▸ **WHAT IS BEING ASKED**: Retype the listing exactly, minus its pictures.

SUPPLIED INFORMATION Start Marker

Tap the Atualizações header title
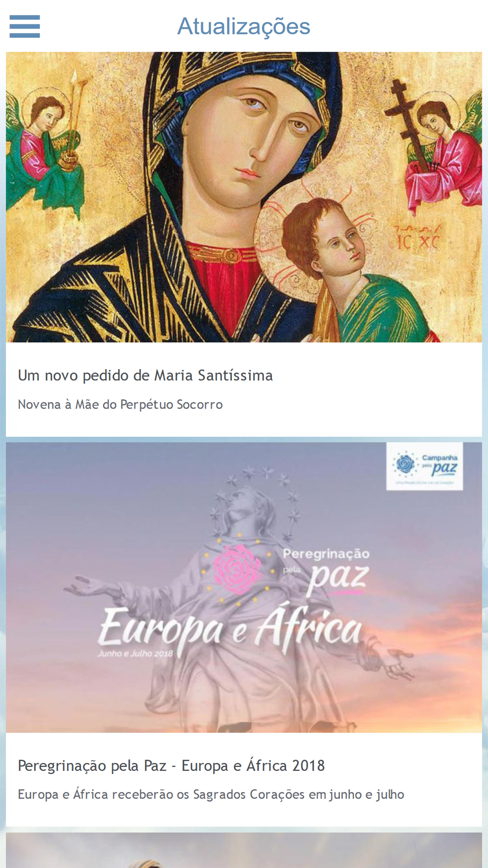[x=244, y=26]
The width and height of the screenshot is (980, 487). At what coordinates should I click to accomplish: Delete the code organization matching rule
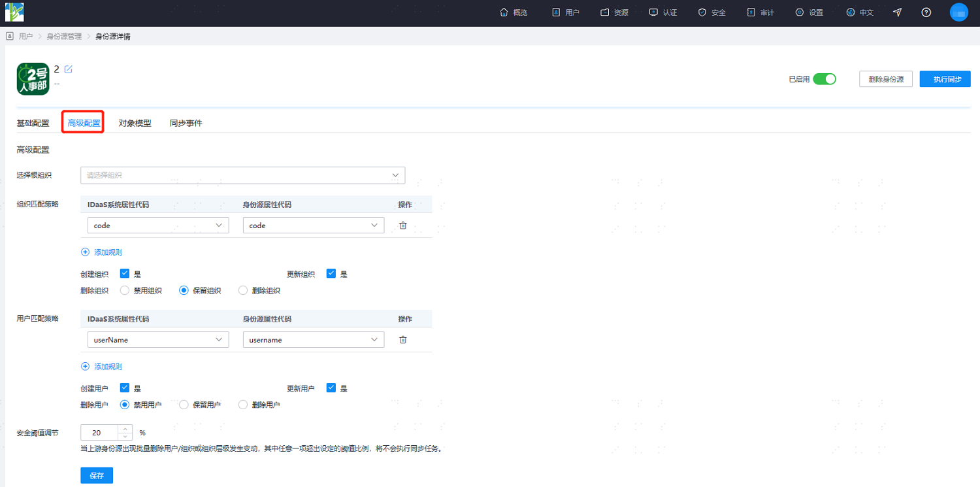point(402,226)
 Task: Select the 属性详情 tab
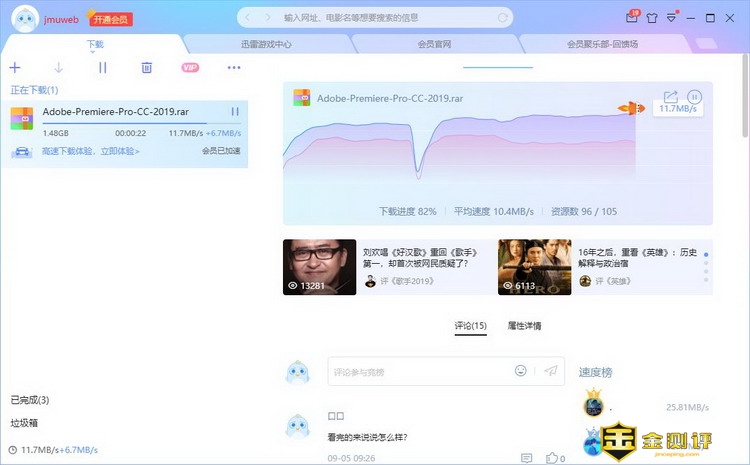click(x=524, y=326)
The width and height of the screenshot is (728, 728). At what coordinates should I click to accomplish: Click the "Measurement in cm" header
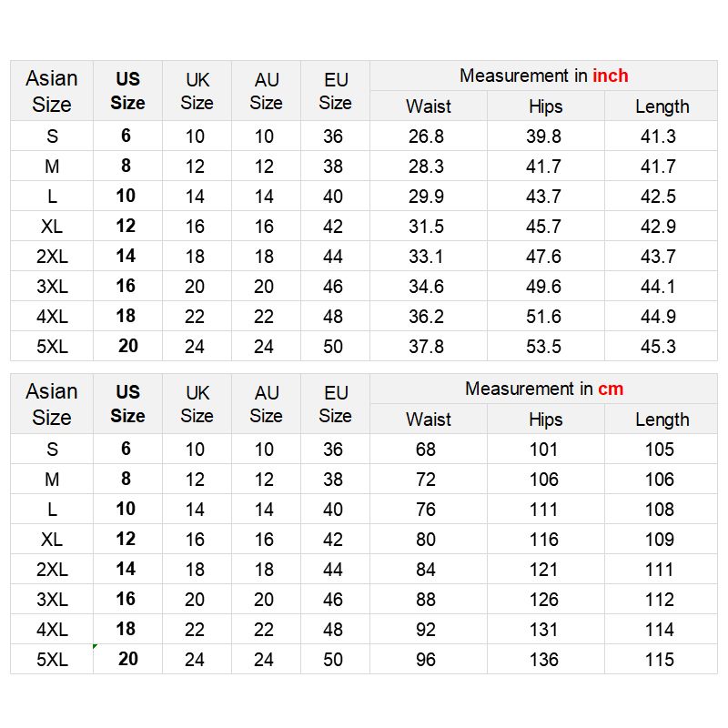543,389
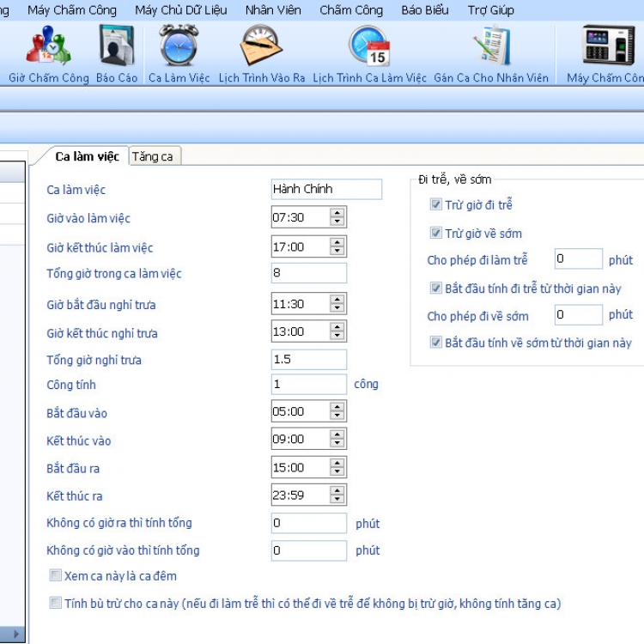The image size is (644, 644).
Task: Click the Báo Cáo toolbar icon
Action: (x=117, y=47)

SUPPLIED INFORMATION End Marker

▸ **YOUR RESPONSE**:
Tap the Atualizações header title
[x=244, y=26]
The width and height of the screenshot is (980, 487). At what coordinates should I click to accomplish: Delete the code organization matching rule
point(402,226)
 Task: Select the 属性详情 tab
click(x=524, y=326)
The width and height of the screenshot is (728, 728). At what coordinates should I click to accomplish: Click the "Measurement in cm" header
543,389
The image size is (644, 644).
Task: Click the Báo Cáo toolbar icon
Action: (x=117, y=47)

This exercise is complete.